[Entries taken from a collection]
- Opening Delimiter -
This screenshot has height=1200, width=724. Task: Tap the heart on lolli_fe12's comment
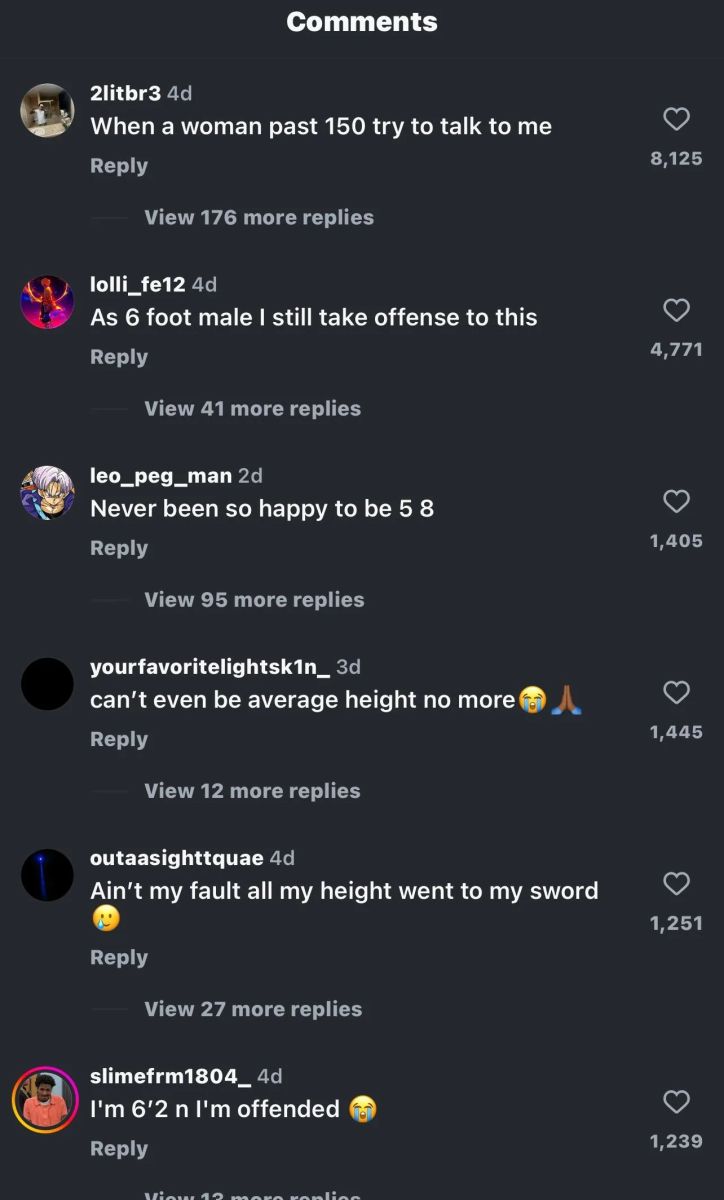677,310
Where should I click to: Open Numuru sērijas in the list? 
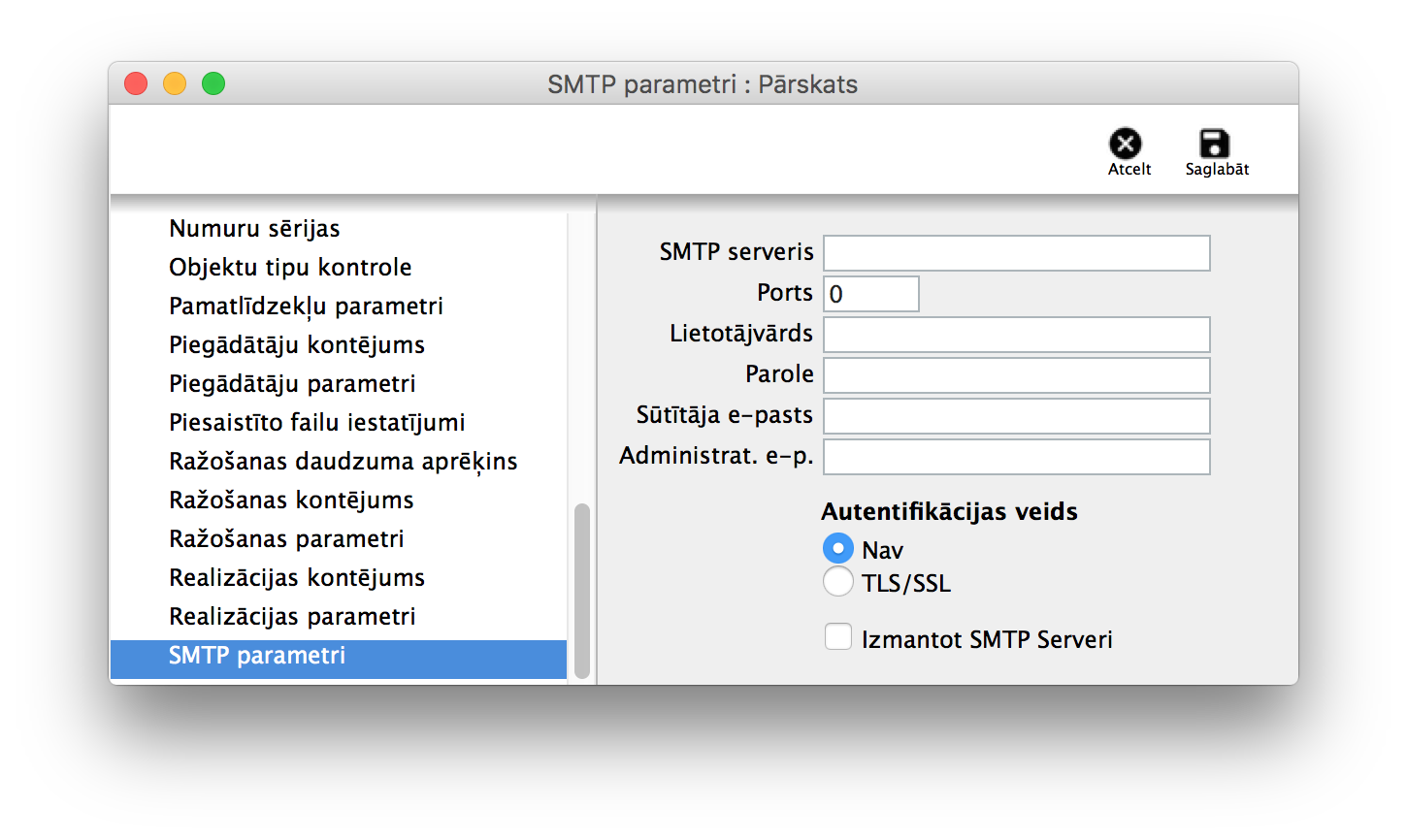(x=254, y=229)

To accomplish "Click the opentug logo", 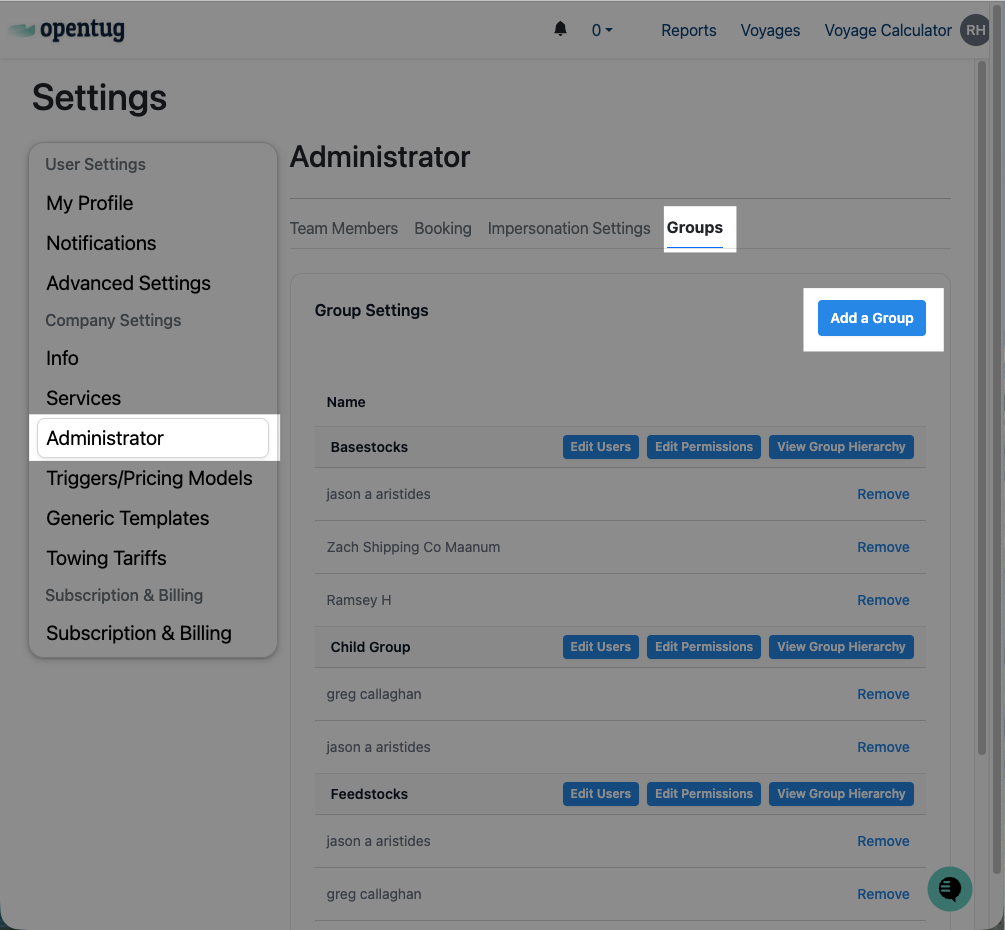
- Closing Delimiter -
* **PROBLEM TO WORK ON**:
Hand back the data above exactly, with no images.

* **FINISHED EXERCISE**:
This screenshot has height=1200, width=724. Task: Tap the heart on lolli_fe12's comment
677,310
Where should I click to: Open Numuru sērijas in the list? 
(x=254, y=229)

To accomplish "Click the opentug logo", 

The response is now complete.